The Lies About Abstraction
Below is an excerpt from Street Coder , where Sedat Kapanoglu talks about benefits of layering in software.
A business layer doesn’t know anything about databases or storage techniques. It calls on the database layer for that. The database layer encapsulates the database functionality in a DB-agnostic fashion. This kind of separation of concerns can make the testability of business logic easier because we can easily plug a mocked implementation of the storage layer into the business layer. More importantly, that architecture allows us to change a DB behind the scenes without changing a single line of code in the business layer, or in the web layer, for that matter.
Although the sentiment is nice in theory, I think the reality does not conform to the sentiment. This article is a response to the idea that layering allows for seamlessly changing a layer without any consequences for the rest of the system. I argue that all abstractions come with leakage, meaning that they have untested/unspecified characteristics that might surface after such changes.
So, what is a layer?
Abstraction is commonplace in software engineering. Layering is a type of abstraction where a software module is concerned with implementing a specific set of functionality for some data type, agreeing on a set of contracts specifying the preconditions and postconditions of the module.
Layers are useful constructs that allow for building software, especially as teams and projects get larger. Below is a common architecture depicting 4 layers of a Web Application, taken from Street Coder.
Although one does not need these layers to create a web application, their existence makes software development process more manageable by reducing the mental load of the developers, allowing them to think more locally.
Well, what is a contract?
A contract is the expectations(preconditions) and guarantees (postconditions) of a layer. Contracts can have different levels of formality depending on the language. The most common contract you have seen is types . In a statically typed language, the type system proves that the function will receive an input and provide an output of a specific type, as opposed to dynamically typed languages where input to the layer might have any type, and the layer might produce an output of any type. Unlike types, most contracts are far from proven if you are not in a research programming language focused on formal verification . I will call such unproven contracts “soft contracts” for the rest of this article, as they can be broken unlike the “hard contracts” that are proven.

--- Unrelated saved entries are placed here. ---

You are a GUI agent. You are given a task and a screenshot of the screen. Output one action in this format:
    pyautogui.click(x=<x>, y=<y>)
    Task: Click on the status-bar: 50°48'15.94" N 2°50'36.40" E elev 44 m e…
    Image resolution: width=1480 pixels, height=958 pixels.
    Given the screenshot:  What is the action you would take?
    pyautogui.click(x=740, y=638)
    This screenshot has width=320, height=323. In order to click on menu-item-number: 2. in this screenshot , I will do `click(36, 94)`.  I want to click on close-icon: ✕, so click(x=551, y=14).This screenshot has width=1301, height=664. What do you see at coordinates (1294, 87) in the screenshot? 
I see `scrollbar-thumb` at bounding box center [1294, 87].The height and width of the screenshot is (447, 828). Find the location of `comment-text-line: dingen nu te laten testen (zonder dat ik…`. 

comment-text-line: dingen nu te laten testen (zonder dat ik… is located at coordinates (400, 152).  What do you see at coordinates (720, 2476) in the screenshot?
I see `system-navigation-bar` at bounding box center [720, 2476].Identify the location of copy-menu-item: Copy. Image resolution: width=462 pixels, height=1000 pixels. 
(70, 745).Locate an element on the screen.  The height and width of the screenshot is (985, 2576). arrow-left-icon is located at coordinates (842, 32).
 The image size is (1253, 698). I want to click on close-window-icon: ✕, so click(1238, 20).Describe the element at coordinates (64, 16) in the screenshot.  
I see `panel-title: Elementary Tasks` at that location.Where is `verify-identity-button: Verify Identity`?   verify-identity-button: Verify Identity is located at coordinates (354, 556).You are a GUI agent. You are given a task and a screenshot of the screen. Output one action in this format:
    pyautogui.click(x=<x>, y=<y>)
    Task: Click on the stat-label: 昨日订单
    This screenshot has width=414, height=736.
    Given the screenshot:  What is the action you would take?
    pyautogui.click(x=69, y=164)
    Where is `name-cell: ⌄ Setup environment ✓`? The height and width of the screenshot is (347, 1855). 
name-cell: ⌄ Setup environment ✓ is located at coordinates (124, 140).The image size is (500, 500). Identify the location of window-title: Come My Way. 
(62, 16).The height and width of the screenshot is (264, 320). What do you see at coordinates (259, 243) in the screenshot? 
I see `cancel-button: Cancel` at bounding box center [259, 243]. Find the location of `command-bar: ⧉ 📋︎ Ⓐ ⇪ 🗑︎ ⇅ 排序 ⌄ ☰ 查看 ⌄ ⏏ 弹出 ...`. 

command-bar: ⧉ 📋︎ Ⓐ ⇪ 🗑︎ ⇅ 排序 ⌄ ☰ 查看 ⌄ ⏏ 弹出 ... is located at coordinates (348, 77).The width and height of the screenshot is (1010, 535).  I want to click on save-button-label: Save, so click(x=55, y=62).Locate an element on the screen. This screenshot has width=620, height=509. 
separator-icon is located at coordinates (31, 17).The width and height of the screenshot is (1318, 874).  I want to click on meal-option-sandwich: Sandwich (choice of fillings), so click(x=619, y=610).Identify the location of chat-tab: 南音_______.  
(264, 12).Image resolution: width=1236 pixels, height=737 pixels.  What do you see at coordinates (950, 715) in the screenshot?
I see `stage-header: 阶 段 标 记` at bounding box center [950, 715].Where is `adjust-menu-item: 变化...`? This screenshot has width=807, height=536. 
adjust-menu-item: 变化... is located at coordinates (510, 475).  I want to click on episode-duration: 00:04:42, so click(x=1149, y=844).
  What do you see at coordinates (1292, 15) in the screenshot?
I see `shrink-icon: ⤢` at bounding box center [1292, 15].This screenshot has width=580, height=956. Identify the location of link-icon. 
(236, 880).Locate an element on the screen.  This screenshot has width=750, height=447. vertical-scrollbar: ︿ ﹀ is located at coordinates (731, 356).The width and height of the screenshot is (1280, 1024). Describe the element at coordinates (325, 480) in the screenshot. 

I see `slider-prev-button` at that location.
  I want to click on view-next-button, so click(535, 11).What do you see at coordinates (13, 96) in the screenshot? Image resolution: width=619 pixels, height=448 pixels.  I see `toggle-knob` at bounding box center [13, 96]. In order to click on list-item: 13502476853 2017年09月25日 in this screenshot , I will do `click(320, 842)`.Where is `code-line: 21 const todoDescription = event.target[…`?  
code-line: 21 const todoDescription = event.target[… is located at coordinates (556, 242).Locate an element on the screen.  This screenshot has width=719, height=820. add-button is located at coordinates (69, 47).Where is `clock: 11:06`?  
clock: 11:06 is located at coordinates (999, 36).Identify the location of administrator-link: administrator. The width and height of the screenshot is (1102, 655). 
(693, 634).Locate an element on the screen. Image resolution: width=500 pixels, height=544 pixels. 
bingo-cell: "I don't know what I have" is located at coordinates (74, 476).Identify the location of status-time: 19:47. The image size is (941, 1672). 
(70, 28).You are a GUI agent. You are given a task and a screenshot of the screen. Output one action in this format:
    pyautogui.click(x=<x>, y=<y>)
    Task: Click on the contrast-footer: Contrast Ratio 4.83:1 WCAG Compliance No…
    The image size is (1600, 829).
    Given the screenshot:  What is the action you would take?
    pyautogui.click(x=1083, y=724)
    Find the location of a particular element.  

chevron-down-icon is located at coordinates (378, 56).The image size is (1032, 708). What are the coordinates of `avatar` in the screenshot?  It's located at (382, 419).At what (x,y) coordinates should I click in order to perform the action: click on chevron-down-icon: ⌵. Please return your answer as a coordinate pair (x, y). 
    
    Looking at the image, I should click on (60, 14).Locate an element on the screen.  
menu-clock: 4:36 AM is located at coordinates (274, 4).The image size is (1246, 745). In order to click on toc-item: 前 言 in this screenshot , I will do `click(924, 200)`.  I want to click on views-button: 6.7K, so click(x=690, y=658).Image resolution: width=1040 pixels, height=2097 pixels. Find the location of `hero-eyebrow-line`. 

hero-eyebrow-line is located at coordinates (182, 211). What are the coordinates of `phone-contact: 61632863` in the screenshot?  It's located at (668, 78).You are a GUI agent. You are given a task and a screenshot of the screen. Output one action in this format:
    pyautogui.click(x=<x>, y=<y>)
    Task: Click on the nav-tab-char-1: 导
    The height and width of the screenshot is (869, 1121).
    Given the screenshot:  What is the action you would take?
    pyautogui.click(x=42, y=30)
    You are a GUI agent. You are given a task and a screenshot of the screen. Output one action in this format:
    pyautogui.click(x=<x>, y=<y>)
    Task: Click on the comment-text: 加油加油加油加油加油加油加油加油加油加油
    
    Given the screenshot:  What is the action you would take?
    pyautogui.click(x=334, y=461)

Examples of soft contracts include validation, sanitization, null pointer checks, tests, and beliefs about the inner workings of software in general.
A typical example of sanitization in a web application is input sanitization against SQL Injections attacks . When writing a web application, we usually ask for inputs from the user. If the input is not properly processed before constructing an SQL query, a malicious user may be able to extract private information from the database. The belief that the input to the database is sanitized is a soft contract because of 2 reasons.
Imagine we have a function
sanitize(dangerous_query_string: str) -> SanitizedQuery
that produces a
SanitizedQuery
datatype given a string taken from the user. The first problem is that
we can only believe that SanitizedQuery is actually sanitized
, we cannot actually
know
it. We can
test
it, we can
code review,
we can
pray to God,
but as history of software engineering has shown us, our beliefs are very prone to be false. The second problem is that having such separate types are not feasible in many cases, because doing so leads to almost every single function having its own output type, leading to an unreadable codebase very very fast. This leads to the fact that function signature is usually
sanitize(dangerous_query_string: str) -> str
in practice, which means we lose the information tracking capabilities of the type system.
What happens when a soft contract is invalid? Well, anything might happen. As layers down path will assume that contract is valid, they will naively execute such input, leading to potentially catastrophic results.
Where is the lie here?
So far, I talked about layers, and contracts between layers that allow for composing different layers with each other. The composition relies on the expectations of the consuming module and the guarantees of the producer. For example, if the producer guarantees to output sanitized strings, the consumer will not try to sanitize such inputs again, enabling better scaling by providing separation of concerns between different modules.
The problem here is that a soft contract is as good as it is observable. If you cannot test/verify the validity of a contract condition, then you cannot trust that the consumer will correctly handle inputs provided by the producer. Going back to the example at the beginning, your assumption must be that changing your database layer will only guarantee you correctness on your tested behaviors, and nothing more.
With behavior such as input-output that is frequently and easily tested, we might actually achieve seamless transfer as we alternate a layer. So, it might be possible to switch your entire DB by keeping the input layer of the database layer intact. The problem is now you need to think about the unobservables? All behaviors of your previous implementation that affects the users is now part of your contract. Your new implementation may have the exact IO as the old one, but what about performance? Depending on the DB implementation, different query types will have different performance characteristics. Such differences are subtle and hard to catch, especially as the notion of correctness is built on IO for today’s software systems, so we don’t have the adequate tools to understand such bugs .
Let’s close up
The blanket sentence that layering allows for seamless switching of an intermediate layer by keeping its public interface intact is a nice one, but it is false. Public interface only tells us what functions exist, and what their types are. Tests and code review provide extra guarantees, but they are incomplete tools for describing the total contract of a function, which leads to the fact that it is very hard to judge the results of a switch. Thank you for reading up to here!